My thoughts recently turned in this direction after reading about a new and significant change in human ecology: the ecology of some microscopic critters that call our bodies home. You may not like to think about it during mealtimes, but our skins, mouths and nether regions (inside and out) are colonized by a host of microscopic "hangers on" that are, more often than not, beneficial, rather than harmful. One inhabitant of human stomachs for the past 11,000 years or so has been a bacterium called Helicobacter pylori, or H. pylori for short. H. pylori is disappearing, however, at least in stomachs living in developed countries like the United States.

During the 1980s scientists discovered that H. pylori played a role in causing ulcers. Most people agree this is not a good thing. Although no one mounted an active campaign against this microbe, better hygiene reduced the transmission rate, and the general use of antibiotics resulted in mass murder. In developing countries, 70 to 100 percent of children carry H. Pylori, but in the United States only 10 percent of children are carriers.

This would be something to brag about, except that now scientists are learning that H. pylori does some nice things for us: It kills off microbes that wreak havoc in the esophagus. (Esophageal disorders like acid reflux and cancer have been increasing as H. pylori has decreased.) It provides regulation for stomach acidity; and it may even play a role in suppressing appetite. Lack of exercise may not be the only reason our children are getting fatter.

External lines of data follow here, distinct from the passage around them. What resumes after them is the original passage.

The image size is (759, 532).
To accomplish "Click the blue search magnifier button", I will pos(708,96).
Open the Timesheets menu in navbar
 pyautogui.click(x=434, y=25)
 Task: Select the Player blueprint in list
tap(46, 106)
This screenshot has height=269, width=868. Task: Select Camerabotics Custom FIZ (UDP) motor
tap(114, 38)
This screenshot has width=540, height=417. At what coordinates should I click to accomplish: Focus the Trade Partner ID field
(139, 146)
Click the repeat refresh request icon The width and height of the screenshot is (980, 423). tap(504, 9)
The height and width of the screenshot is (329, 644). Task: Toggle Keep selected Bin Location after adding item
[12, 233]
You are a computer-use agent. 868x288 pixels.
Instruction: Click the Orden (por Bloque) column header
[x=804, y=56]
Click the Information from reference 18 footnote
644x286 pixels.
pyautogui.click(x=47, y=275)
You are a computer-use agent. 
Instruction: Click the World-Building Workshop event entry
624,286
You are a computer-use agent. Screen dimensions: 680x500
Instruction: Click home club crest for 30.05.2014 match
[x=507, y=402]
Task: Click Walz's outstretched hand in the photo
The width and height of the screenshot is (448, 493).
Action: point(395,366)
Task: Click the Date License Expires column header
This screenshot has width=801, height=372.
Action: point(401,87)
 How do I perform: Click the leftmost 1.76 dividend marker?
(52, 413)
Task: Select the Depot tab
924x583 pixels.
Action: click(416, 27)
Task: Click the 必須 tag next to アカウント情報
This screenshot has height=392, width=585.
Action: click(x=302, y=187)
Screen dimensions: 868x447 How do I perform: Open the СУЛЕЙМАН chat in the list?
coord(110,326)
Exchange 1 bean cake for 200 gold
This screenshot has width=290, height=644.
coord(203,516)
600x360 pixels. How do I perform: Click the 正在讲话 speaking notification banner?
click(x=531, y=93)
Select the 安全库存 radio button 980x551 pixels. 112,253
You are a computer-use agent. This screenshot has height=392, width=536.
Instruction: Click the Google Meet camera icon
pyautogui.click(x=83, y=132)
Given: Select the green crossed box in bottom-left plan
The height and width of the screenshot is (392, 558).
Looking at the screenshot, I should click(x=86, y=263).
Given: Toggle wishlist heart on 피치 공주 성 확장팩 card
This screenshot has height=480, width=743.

But the incestuous behavior of nature goes much deeper than separate species living communally. The very cells that make up our bodies are now believed to represent a union between bacteria (like some of H. pylori's close kin) and ancient single-celled creatures like the ones you saw in a drop of pond water in school. Little sausage-shaped flecks called mitochondria that produce the energy our cells (and body) need to survive carry their own set of genes (DNA) and resemble nothing so much as "domesticated" bacteria. Same thing for chloroplasts in plants and the thread-like structures called flagella that keep your lungs clear of junk and power a sperm's journey ever eggward.

A researcher named Don Williamson has also studied marine animals and came to some startling conclusions. Seawater is a giant nursery for all kinds of creatures, not to mention the medium through which reproductive cells drift and meet. It's hard for the right egg and sperm to join under such conditions. Usually a mismatch bears no results, but once in a great while it does. Williamson was actually able to make fertile crosses between a male sea urchin (a starfish relative) and a simple chordate (a sea squirt) --a member of the same phylum as our fair species. Some of the larvae that emerged showed traits from the mother, but didn't develop into adults; others grew up into rather normal-looking sea urchin adults. Entire sets of genes appeared to be hidden, depending on the life stage of the animal.

Williamson and others contend that such wholesale mixing of entire sets of genes (genomes) may have happened in the past and be responsible, for example, for things like the amazing transformation of a caterpillar into something so completely different as a butterfly. The odds are very low for such a thing to occur--once in 10 million years has been suggested - but not, it would appear, impossible by any means.

Hippies are gray now and many of their communes failed. Some put on suits, acquired mortgages and are now card-carrying members of AARP. But a few communes survived and prospered. Cooperation and strange liaisons don't always yield results, but when they do, the entire living world can be remade.

Nature is a teacher with an immense notebook of lesson plans. As one of her ongoing and avid students, I can't wait for the next class to begin.

References

  • Blaser, Martin J. "An Endangered Species in the Stomach," in Scientific American, Volume 292, Number 2, February, 2005.
  • Margulis, Lynn, and Sagan, Dorion. "Acquiring Genomes, A Theory of the Origins of Species." New York: Basic Books, 2002.